日本のダートで栄光を掴むため、遥々アメリカからやってきた馬が、日本のクロフネにやられるというのは、なんとも痛烈な洒落である。

直線の走りについては、イキって形容する必要もない。ただ一言、強い。この言葉で十分である。それでも…と思う方は、直線でノボトゥルーとクロフネを見比べてみてほしい。彼の能力が如何に、ズバ抜けていたのかがスグに分かる。(ノボトゥルーには、チョット申し訳ないけど…)

星空が広がる砂漠で輝く姿、或いはチャーチルダウンズの三角塔の下で、花のレイを首にぶら下げる姿もイイ…。その日、彼のレースを見た人々は、思い思いの光景を空想しただろう。もう攘夷も開国も関係ない。全ての人が、クロフネに乗船し、まだ見たことがない新たな世界への出港に思いを馳せた。

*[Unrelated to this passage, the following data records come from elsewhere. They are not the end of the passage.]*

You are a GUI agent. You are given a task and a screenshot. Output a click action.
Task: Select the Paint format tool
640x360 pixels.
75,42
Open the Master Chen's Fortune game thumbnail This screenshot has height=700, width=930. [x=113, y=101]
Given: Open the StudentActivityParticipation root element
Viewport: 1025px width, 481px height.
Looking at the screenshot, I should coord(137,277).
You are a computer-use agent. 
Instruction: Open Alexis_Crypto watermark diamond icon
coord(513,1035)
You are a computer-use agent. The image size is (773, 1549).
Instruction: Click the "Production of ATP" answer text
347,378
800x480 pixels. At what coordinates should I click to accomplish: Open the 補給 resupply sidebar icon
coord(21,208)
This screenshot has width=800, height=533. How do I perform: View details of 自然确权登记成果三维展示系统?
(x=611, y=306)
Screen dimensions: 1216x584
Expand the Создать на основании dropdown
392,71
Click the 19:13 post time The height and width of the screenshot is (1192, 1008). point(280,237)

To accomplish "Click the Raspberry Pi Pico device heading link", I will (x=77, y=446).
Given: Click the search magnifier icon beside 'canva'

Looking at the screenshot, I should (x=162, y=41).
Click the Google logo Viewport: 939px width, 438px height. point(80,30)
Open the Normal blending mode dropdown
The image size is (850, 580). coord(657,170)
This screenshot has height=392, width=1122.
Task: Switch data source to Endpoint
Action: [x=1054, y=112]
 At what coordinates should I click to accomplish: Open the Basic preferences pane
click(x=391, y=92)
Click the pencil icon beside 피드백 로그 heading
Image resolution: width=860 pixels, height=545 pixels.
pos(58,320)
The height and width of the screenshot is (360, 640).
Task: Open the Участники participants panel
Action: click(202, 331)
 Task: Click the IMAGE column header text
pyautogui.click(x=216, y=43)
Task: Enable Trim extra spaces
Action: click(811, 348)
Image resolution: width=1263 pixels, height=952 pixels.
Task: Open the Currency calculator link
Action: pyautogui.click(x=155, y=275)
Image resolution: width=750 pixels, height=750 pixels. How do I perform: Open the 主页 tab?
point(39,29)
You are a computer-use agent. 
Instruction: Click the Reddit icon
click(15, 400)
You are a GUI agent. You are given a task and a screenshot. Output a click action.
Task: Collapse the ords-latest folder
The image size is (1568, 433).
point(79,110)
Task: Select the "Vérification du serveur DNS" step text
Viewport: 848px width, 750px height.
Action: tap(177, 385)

しかし、出港を報せる汽笛が鳴ることはなかった。世間がクリスマスムードに染まる中、クロフネに病が見つかった。右前浅屈腱炎、全治に9ヶ月以上要する重症だった。陣営は、引退を決断。12月26日、クロフネは競走馬登録を抹消され、独り新たな船出へ繰り出して行った。

クロフネが去った後の日本競馬界は、更なる成長を遂げ、パートⅠ国、いわゆる競馬主要国のグループに仲間入りした。今では、外国産馬は勿論、カク外と呼ばれる海外馬も、ほぼ全てのレースに、自由に挑めるようになった。

これも全てクロフネのお陰、というのは誇大気味になってしまうが、彼が新たな時代の門を開き、日本競馬の可能性を示唆してくれたのは疑いようのない事実だろう。

もし、外国産馬に対し厳しいルールが定められたままだったら。
もし、あの時、グラスエイコウオーに敗れていたら。
もし、そのまま天皇賞に挑んでいれば。

もし、怪我をしなければ。

クロフネのifを考えると、いまだに私は、年甲斐もなく、少年の様にワクワクしてしまう。いつの日か、また彼のような馬と競馬場で逢いたいものだ。